What the task asks :: Starting at the line that contains "Screen dimensions: 1290x746" and continuing through the end of the material below, format those lines as a JSON list of strings, one string per line, with blank lines omitted. Leave the pictures out of the list.

-------

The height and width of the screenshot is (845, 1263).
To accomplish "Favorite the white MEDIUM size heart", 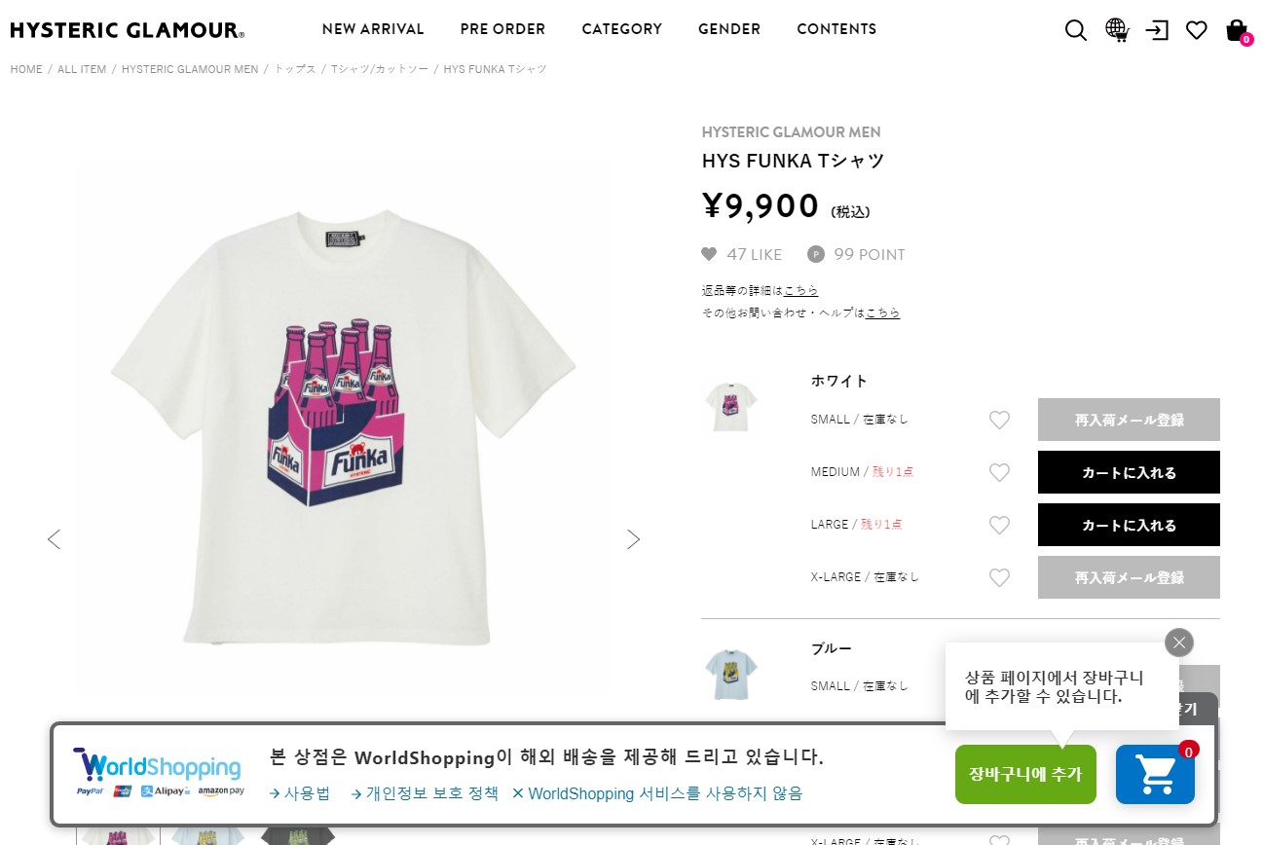I will pyautogui.click(x=999, y=473).
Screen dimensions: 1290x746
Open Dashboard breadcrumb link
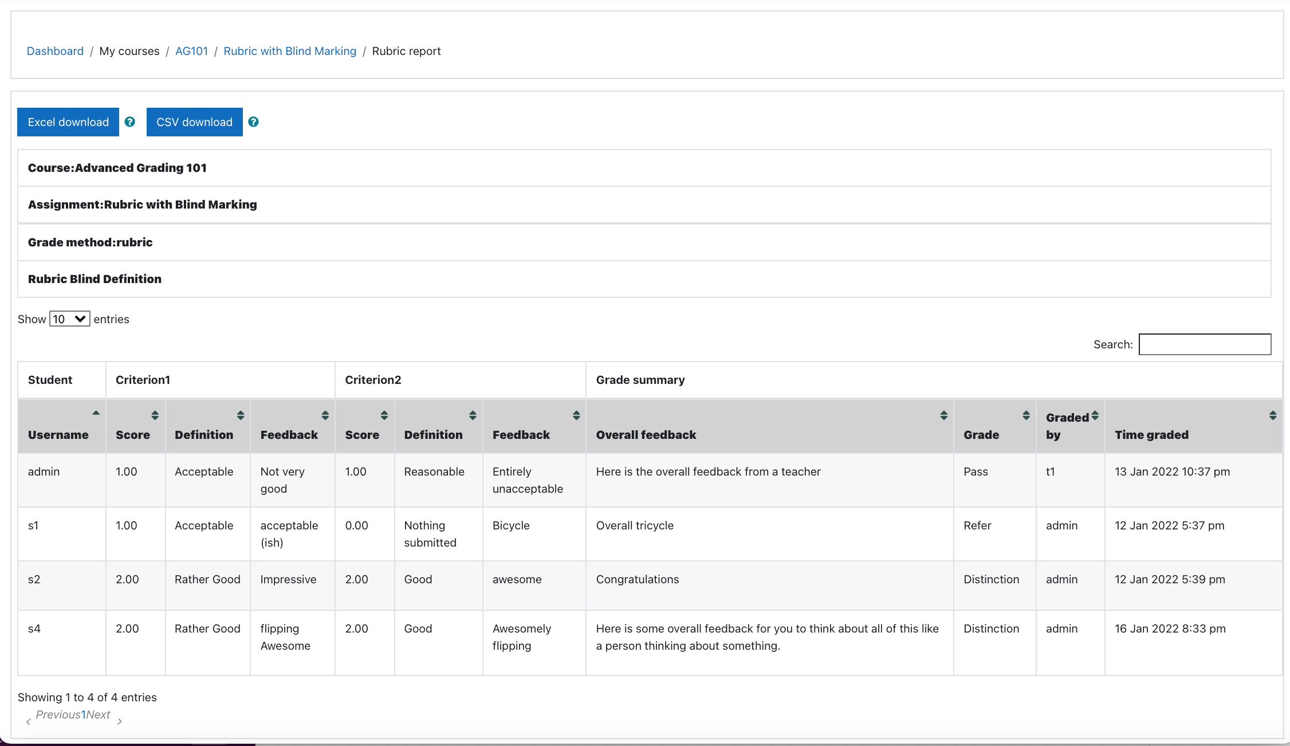(x=55, y=51)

-------

Response below ::
[
  "Screen dimensions: 1290x746",
  "Open Dashboard breadcrumb link",
  "(x=55, y=51)"
]